For reference, this is what the Philippines looks like on Worldometer as of today 11 January 2022. Similar to many other countries we have very had low cases for quite a while, followed just recently by a sudden massive surge in cases, though with no accompanying surge in deaths.
I looked at this surge, taking the daily Philippines Department of Health (DOH) reports, and summarizing and plotting the data for the past 3 weeks, as shown below.
In the past 2 weeks, since 28th December we have:-
Gone from less than 5% positivity to 46% positivity on 10th and 44.5% today, (daily tests done range from about 18,000 to 77,000)
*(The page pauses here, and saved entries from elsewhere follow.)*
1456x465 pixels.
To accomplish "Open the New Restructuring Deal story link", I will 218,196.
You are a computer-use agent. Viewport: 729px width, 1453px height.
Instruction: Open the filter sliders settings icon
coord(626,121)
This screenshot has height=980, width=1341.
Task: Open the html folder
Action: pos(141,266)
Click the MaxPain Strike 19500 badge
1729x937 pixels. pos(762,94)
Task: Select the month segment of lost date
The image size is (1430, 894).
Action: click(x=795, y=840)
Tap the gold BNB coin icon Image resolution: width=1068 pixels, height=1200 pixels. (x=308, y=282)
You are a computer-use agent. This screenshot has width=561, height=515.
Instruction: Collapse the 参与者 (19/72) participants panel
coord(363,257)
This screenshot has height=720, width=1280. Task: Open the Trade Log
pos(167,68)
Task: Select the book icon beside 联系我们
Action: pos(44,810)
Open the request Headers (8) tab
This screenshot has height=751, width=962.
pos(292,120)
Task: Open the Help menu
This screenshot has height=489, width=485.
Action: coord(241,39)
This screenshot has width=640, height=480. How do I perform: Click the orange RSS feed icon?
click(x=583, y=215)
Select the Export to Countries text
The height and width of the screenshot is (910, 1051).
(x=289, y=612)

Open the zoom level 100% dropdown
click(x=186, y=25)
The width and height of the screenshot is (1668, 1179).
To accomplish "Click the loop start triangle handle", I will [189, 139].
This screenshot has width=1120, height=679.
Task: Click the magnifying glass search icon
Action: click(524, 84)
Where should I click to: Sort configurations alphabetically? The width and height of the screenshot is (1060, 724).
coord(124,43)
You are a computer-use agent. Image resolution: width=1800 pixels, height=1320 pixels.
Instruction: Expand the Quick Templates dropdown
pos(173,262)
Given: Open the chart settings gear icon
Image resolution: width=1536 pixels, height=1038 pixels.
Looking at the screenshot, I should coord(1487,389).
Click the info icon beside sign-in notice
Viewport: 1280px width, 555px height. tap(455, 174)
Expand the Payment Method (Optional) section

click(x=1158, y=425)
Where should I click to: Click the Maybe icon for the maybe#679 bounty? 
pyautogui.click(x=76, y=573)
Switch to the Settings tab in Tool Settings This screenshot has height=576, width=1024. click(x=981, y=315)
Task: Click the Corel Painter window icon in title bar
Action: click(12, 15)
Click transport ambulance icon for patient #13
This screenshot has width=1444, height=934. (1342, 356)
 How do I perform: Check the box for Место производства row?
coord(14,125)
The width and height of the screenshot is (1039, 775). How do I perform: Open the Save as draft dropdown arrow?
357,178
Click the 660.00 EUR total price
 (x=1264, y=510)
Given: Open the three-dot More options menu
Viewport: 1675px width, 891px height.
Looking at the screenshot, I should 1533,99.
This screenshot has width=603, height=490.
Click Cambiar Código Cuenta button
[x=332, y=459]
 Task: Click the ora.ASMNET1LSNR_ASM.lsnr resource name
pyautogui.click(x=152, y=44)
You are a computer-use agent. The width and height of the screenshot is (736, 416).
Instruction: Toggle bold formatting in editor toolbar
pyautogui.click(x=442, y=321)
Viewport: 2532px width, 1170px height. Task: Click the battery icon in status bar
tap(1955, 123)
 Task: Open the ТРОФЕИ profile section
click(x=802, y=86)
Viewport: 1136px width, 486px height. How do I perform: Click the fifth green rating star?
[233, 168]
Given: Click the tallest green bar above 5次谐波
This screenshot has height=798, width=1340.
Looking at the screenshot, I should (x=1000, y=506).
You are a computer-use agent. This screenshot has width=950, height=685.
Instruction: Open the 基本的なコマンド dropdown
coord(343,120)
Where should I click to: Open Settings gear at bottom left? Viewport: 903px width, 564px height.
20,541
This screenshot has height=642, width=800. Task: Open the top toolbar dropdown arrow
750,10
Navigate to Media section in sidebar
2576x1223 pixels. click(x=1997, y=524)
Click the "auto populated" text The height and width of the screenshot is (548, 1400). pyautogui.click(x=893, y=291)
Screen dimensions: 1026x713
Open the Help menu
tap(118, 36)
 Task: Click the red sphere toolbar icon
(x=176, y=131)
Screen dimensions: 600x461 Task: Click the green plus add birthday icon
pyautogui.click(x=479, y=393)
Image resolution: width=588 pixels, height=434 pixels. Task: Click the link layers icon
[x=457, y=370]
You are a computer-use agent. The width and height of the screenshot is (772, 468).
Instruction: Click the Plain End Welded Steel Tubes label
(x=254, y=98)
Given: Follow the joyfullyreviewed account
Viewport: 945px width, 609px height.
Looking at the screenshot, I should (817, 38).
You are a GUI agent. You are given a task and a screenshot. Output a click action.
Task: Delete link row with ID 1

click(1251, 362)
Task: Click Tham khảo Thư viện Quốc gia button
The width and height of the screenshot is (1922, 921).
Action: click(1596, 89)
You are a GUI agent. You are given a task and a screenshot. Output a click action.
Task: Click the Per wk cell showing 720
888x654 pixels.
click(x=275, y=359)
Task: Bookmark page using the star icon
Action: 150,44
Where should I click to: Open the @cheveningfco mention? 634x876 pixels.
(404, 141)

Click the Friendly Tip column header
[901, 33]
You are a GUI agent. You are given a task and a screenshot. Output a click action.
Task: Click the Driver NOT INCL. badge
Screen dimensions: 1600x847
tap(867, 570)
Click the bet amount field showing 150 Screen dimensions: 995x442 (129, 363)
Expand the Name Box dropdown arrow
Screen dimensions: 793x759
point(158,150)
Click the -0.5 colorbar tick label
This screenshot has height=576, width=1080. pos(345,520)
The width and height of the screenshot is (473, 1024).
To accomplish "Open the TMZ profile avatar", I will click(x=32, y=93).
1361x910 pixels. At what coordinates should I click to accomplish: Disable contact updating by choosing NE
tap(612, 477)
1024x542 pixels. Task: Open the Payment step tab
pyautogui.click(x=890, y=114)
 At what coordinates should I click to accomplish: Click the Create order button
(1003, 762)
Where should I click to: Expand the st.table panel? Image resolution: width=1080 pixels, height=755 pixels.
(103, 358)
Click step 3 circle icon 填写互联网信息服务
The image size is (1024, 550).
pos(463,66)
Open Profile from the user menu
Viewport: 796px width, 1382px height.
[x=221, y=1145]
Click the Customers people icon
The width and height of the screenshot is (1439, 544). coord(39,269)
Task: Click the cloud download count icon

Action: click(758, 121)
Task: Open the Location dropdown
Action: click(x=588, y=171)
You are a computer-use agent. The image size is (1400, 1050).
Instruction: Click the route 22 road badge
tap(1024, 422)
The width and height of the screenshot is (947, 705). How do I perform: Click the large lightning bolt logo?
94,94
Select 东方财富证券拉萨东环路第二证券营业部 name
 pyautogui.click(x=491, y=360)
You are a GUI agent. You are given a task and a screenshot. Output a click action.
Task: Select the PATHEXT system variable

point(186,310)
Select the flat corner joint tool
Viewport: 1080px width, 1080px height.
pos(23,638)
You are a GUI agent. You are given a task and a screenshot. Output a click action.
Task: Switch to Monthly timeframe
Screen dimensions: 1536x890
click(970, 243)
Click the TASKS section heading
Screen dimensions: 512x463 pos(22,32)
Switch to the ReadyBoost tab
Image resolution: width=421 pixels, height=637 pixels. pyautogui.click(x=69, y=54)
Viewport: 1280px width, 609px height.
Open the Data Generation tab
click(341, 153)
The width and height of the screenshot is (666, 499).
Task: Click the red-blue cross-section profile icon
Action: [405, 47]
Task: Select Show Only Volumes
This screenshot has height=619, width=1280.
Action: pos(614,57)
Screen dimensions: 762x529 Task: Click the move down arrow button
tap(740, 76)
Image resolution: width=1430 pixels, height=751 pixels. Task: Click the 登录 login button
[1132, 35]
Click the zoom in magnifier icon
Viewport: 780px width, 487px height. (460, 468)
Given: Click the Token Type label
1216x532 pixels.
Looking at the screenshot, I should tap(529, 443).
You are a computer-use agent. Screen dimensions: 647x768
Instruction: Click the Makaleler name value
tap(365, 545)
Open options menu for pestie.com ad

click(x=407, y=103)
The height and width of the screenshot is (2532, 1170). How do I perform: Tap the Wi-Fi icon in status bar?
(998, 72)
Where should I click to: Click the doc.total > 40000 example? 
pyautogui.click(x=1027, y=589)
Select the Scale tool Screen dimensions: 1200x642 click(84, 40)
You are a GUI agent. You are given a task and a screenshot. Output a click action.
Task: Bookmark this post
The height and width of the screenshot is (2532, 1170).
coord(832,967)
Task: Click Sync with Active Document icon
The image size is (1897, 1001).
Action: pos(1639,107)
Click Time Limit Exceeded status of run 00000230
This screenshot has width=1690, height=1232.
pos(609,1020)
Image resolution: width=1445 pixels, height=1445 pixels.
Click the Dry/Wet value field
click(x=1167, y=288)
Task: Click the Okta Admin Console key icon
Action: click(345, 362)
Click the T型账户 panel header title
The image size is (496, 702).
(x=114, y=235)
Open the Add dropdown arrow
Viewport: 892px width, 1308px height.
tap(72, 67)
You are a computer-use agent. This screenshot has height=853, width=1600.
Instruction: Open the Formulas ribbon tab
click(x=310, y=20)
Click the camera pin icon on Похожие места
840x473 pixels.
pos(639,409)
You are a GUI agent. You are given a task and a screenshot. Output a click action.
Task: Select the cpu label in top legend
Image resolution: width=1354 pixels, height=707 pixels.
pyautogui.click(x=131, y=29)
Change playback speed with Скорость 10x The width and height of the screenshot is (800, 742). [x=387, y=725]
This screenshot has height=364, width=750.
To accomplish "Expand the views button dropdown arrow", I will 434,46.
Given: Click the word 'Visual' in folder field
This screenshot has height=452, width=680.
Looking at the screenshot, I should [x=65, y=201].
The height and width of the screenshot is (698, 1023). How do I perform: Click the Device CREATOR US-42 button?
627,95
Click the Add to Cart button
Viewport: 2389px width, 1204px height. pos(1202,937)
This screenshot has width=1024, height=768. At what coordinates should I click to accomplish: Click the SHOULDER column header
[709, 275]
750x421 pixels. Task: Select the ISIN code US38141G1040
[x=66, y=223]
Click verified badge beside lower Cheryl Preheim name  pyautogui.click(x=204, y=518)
Gone from less than 45% to more than 97.4% mild and asymptomatic cases (rapidly deescalating seriousness of cases) in steady upward trajectory,
Gone exponentially up from less than 500 cases a day to more than 33,000 and climbing, and surely grossly underestimated because literally everyone I know currently has covid!
Number of positive cases of course mirrors the number of tests. Positivity slightly dropped today. The beginning of the implosion that must surely follow?
I haven’t evaluated these patterns by region, though a quick look at yesterday’s Covid-19 Situationer#623 shows cases spread across all regions. We do not have free travel around Philippines yet, thought there has been some limited resumption of movement.
This is certainly not the same bug it was last year! How does this pattern arise from an infectious disease / public health perspective? Have we ever known a bug to travel this fast, this widely, all at once when travel is limited, and social distancing and all sorts of isolation practices are still (at least somewhat) in place? From personal observation (and comments by local Dr contacts) current duration of illness, in symptomatic persons varies from 2 to 3 days to about a week. Exposure to symptoms presenting, likely a few days, at most.
[Could we somehow have all been sprayed with this bug at exactly the same time? I am not quite joking!]